Rock Art Star
The friends he made in school ushered him into a world that would come to make him famous.
Byrd (A 1966), credits CMU — Carnegie Institute of Technology when he attended — for giving him his artistic backbone.
"I was opened up to the world of art. Art school was a magical time for me; there were endless vistas of wonderful work," Byrd said. "And I did learn how to paint. I had no idea how to paint before."
Byrd moved to New York after graduation and was part of an art commune when he received a call from a CMU friend, Joshua White (A 1964).

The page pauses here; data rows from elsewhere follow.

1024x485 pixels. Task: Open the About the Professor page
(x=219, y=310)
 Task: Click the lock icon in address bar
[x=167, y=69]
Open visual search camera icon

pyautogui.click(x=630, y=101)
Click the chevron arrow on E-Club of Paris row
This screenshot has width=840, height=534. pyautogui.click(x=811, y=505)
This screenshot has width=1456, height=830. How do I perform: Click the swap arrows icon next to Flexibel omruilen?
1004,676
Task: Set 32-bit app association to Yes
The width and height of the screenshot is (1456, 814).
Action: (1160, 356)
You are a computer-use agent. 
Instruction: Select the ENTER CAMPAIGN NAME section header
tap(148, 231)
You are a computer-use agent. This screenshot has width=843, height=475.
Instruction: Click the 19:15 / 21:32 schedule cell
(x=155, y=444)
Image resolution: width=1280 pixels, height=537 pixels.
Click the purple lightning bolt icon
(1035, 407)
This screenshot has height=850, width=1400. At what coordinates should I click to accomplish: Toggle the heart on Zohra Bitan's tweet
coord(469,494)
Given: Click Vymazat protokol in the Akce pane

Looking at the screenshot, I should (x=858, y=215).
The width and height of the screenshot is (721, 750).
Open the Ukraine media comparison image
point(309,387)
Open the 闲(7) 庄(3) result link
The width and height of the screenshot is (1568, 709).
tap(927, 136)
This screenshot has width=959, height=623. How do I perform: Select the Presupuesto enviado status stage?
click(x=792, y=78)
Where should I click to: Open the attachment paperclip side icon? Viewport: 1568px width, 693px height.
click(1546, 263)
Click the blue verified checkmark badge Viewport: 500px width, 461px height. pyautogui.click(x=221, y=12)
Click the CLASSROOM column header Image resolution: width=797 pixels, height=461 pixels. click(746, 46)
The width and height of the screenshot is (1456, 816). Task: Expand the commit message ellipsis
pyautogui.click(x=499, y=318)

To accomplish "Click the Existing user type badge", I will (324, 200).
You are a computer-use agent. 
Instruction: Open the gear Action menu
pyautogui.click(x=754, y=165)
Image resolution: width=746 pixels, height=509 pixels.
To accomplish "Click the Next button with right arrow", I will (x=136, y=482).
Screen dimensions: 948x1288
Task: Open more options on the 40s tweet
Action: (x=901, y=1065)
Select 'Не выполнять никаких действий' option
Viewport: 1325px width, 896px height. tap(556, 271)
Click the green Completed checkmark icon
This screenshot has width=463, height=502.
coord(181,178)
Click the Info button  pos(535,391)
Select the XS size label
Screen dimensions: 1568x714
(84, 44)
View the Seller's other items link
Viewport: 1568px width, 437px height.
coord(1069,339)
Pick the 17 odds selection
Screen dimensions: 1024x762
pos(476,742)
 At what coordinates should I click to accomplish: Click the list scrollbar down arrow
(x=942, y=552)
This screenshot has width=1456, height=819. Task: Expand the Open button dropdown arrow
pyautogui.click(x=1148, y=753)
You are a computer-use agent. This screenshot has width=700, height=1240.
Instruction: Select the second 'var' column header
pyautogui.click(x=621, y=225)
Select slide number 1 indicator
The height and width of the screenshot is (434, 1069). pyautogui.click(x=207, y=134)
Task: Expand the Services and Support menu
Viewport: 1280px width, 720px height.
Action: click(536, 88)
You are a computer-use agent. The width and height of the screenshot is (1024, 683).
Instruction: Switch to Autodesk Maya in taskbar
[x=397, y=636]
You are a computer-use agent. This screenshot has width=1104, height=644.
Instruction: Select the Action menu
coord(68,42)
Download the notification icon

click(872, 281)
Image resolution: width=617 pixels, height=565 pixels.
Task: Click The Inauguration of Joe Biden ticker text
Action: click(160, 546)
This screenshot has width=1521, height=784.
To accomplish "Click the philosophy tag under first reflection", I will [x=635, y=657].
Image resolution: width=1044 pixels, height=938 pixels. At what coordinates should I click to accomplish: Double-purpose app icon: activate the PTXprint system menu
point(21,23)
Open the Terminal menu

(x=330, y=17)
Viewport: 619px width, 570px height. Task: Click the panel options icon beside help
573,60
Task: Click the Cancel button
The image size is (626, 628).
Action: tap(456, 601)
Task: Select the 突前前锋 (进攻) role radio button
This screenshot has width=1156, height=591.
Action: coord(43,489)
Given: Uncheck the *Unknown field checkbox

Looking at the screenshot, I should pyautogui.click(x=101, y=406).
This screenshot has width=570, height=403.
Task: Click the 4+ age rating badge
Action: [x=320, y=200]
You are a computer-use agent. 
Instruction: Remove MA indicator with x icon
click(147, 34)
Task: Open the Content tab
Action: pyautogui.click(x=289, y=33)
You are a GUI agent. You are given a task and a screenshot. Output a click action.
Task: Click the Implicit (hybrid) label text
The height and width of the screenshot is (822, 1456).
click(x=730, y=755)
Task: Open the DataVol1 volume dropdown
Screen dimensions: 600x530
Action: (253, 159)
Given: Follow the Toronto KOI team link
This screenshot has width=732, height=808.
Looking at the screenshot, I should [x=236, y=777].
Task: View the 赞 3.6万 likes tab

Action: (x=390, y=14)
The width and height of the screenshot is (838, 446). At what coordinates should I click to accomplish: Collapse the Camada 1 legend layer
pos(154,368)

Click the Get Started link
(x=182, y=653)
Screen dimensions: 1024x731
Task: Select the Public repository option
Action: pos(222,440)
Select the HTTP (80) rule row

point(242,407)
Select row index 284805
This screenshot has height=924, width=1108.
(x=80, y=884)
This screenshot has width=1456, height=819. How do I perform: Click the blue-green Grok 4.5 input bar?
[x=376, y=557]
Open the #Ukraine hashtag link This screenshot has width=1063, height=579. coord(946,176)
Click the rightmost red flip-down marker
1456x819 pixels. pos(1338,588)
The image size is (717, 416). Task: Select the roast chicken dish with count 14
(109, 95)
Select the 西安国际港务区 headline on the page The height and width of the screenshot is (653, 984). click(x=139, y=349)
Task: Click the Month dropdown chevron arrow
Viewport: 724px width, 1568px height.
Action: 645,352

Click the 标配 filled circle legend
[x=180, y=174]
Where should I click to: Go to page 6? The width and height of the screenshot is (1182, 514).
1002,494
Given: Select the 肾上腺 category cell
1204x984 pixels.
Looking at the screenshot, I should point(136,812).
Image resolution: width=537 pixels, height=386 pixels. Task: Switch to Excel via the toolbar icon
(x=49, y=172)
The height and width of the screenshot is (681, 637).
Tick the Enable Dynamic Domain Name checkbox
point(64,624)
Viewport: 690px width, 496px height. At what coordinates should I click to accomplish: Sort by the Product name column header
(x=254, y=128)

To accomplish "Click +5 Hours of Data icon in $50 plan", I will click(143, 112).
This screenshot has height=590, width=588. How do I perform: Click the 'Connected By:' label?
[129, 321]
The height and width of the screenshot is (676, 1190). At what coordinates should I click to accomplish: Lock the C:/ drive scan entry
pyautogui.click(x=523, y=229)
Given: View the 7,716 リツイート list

White had just received a residency for a creative lighting and projection project — the Joshua Light Show — at the Fillmore East, a new rock venue. White would be performing behind Frank Zappa, the Grateful Dead and Janis Joplin, among others. The venue — which would draw some of the biggest names during its run from 1968 to 1971 — needed posters. They gave Byrd his big break.
Byrd wasn't sure — he had been trained as a painter and hadn't experimented with graphic design. But he found freedom in designing rock posters.
"When you created a rock poster, the subject matter was neither here nor there. It had to be wild, it had to be mysterious, it had to have fantastic colors, and it had to be difficult to read. I wanted to establish a look that really punched you in the face," Byrd said.
Byrd's third poster, for Jimi Hendrix, would become one of his best known. He also designed posters for Jefferson Airplane, the Grateful Dead and the original Woodstock Festival.
Byrd also began designing posters for Broadway. His design work for "Follies" led to his poster being displayed prominently on the theater's marquee. Edgar Lansbury, the producer of a musical about to open on Broadway, called Byrd into his office and pointed to the enlarged image on the building. "I'm doing a musical about Jesus," Byrd recalled Lansbury saying. "I want that poster (Follies), but I want the image to be Jesus."
That musical was "Godspell." Stephen Schwartz (A 1968), who attended CMU at the same time as Byrd, was writing its music and lyrics.
Lansbury offered Byrd $100 to create the "Godspell" poster, which was a fraction of Byrd's usual fees. Byrd figured he'd take a chance on the musical, and bargained with Lansbury — if the musical turned out to be successful, Lansbury would pay him $50 a week for the run of the show. The show ran for eight years.
At first, Schwartz wasn't sure about the art Byrd created.
"While I thought it was a great and memorable image, I thought it didn't capture sufficiently the humor and joyousness of the show. But obviously I was mistaken, and I came to love the poster," Schwartz said.
The rock and musical worlds collided when Byrd created a poster for The Who when they brought their rock opera "Tommy" to the Metropolitan Opera. He received a Grammy in 1973 for his work on "Tommy."
Byrd went on to work as an illustrator and designer for Warner Brothers, where he would help design the Bugs Bunny stamp and helped create the style guides for the first three Harry Potter movies, among many other projects.
Byrd continues to do posters — he has done recent work for Prince and Crosby, Stills & Nash. His work is sold online — originals of his Jimi Hendrix posters run from $8,000-$10,000.
While Byrd started out in the world of fine arts, the world of graphic design embraced his work. For a time, he was conflicted that he was "selling out" by leaving the world of painting:
"I had very sentimental notions about painting and suffering and being a great artist — which is part of being young — but now I am in a lot of museums all over the world, and I don't know if I would be there if I had remained a painter," Byrd said.